Write out once more the lines running from the top of the entries below to the line with "The width and height of the screenshot is (884, 558).", both ends included.

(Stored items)

::::

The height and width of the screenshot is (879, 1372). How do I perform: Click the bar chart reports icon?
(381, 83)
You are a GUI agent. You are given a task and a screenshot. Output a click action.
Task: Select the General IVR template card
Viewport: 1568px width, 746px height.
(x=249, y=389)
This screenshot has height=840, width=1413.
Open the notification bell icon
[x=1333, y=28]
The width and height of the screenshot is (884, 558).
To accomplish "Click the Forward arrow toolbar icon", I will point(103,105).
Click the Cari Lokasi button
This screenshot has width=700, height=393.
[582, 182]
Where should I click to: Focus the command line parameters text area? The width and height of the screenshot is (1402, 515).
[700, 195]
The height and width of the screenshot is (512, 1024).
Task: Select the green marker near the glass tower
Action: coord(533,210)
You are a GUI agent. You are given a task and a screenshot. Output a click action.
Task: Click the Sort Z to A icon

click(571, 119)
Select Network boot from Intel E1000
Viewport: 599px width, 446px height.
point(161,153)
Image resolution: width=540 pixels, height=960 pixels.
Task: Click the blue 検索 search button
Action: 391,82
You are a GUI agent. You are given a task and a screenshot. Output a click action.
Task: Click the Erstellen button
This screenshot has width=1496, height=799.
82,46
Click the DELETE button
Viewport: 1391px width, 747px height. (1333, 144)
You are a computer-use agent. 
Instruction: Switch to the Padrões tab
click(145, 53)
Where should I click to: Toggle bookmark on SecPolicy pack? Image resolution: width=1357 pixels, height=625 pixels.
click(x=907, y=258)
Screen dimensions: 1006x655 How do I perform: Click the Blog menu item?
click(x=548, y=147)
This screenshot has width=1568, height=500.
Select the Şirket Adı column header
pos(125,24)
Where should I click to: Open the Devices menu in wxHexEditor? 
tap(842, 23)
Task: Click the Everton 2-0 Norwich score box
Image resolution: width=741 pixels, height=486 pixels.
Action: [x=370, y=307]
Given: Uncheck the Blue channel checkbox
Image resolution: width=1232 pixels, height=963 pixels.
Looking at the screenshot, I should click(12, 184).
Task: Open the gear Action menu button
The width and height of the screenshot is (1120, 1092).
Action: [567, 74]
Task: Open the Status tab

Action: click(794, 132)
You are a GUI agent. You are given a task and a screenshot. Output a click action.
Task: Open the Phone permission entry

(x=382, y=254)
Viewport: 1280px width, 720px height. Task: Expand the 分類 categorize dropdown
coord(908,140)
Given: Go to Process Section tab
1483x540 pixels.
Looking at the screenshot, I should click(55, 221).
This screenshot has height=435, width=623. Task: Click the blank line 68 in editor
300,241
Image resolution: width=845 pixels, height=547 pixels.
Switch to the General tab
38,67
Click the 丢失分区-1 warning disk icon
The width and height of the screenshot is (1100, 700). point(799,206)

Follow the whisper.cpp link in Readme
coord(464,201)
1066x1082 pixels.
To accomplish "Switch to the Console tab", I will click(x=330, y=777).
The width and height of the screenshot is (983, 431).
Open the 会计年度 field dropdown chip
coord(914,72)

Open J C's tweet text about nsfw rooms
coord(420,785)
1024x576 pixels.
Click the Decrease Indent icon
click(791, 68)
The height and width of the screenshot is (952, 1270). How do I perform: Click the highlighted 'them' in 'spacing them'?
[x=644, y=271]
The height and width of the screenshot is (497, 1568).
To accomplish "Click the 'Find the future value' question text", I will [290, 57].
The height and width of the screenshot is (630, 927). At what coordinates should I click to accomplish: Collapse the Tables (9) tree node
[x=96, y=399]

::::

#### Task answer
The height and width of the screenshot is (879, 1372). How do I perform: Click the bar chart reports icon?
(381, 83)
You are a GUI agent. You are given a task and a screenshot. Output a click action.
Task: Select the General IVR template card
Viewport: 1568px width, 746px height.
(x=249, y=389)
This screenshot has height=840, width=1413.
Open the notification bell icon
[x=1333, y=28]
The width and height of the screenshot is (884, 558).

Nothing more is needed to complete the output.